Work to complete → Using the data that follows, state the number of lines holding the word "This", and give no other output.

Excerpted data →
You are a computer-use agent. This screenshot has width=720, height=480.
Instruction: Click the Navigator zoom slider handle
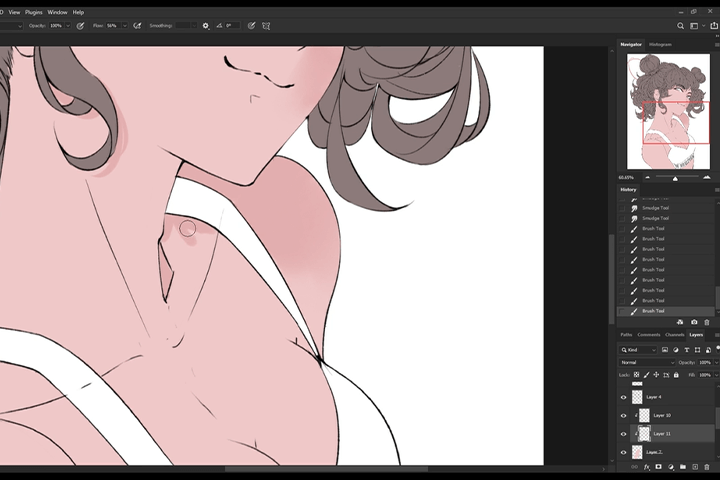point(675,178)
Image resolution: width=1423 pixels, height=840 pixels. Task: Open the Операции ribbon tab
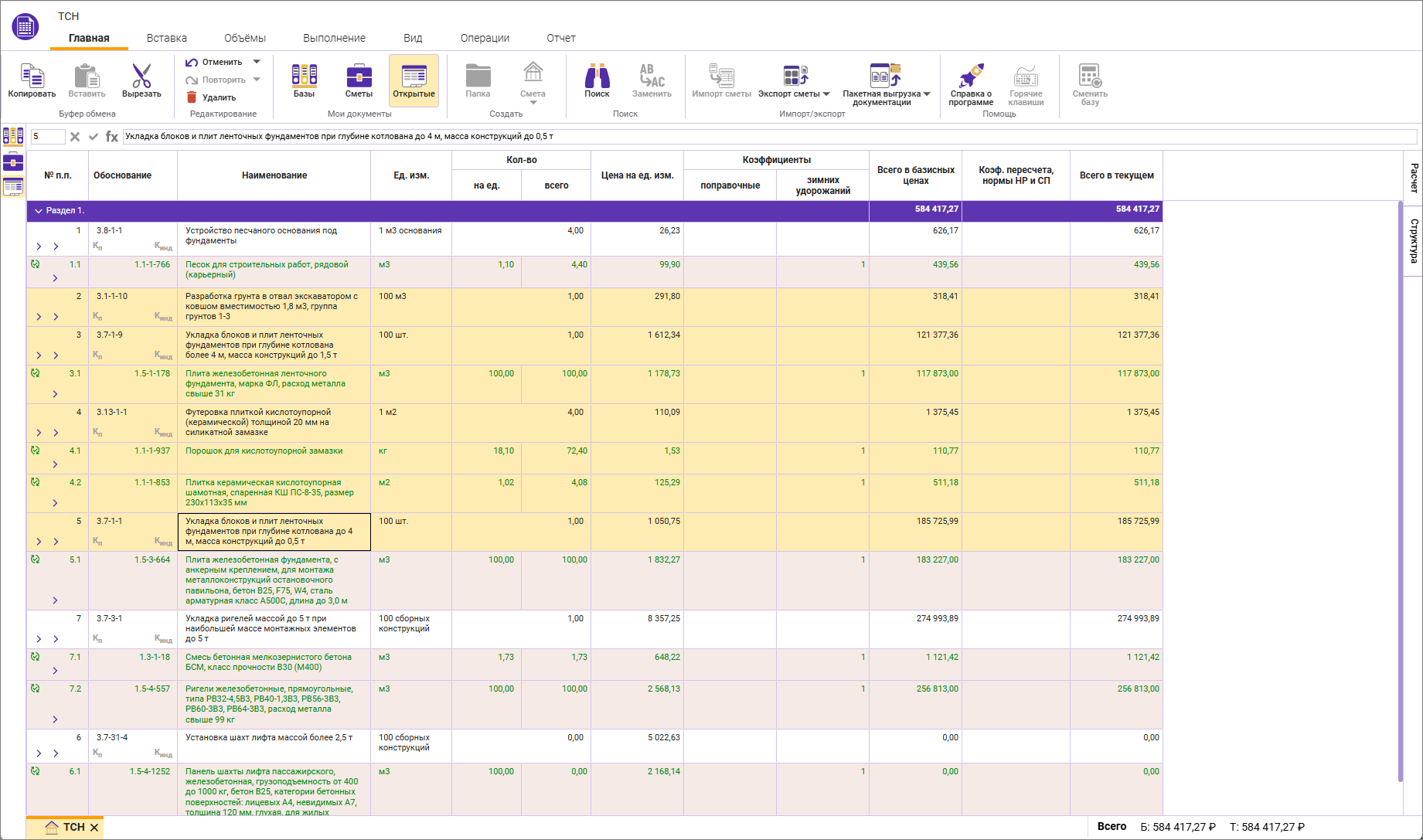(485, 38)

...

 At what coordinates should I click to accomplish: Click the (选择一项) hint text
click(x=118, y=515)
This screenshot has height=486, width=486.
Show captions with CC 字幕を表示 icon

...

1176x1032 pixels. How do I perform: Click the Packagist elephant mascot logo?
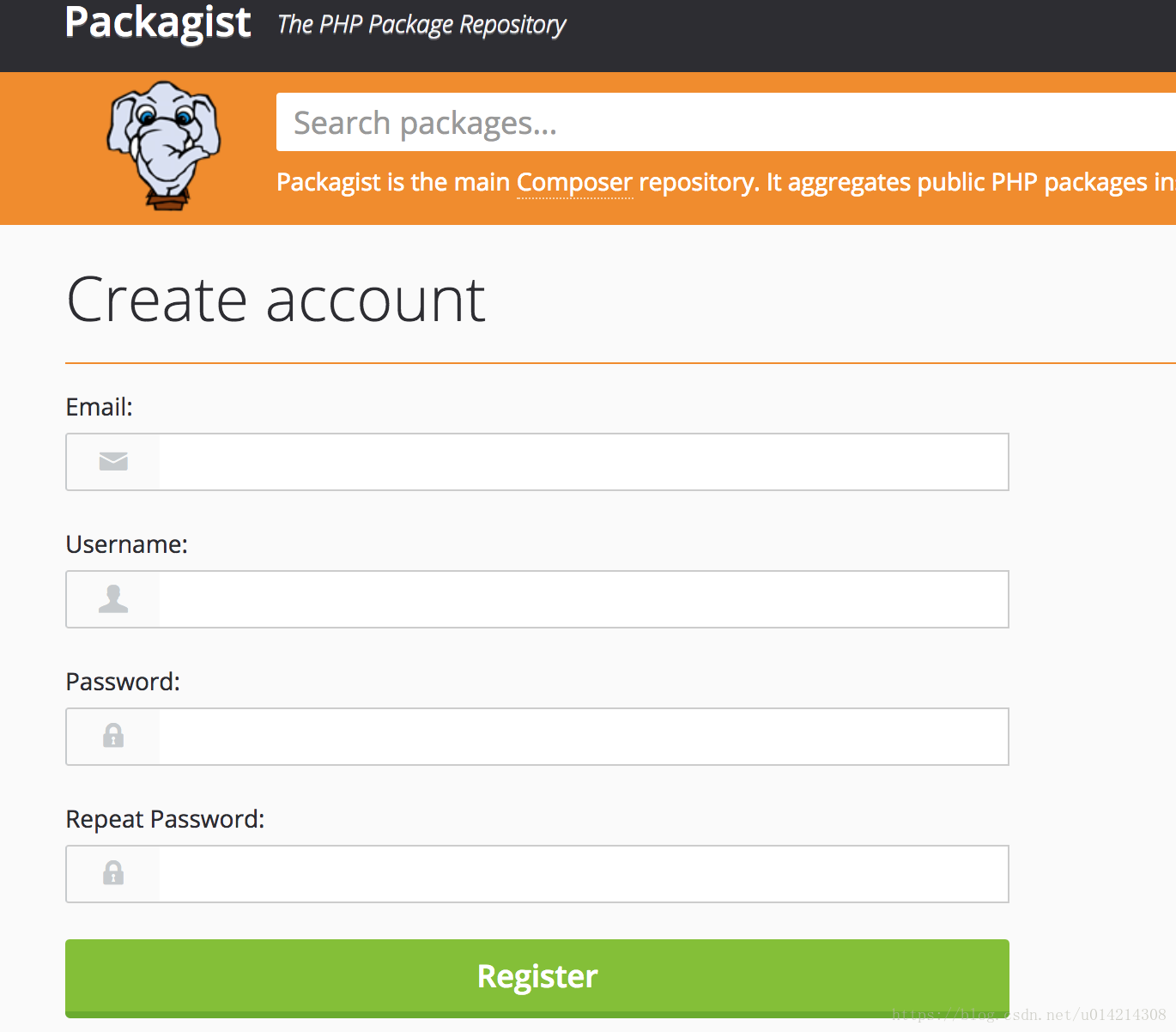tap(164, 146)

Exercise result → 2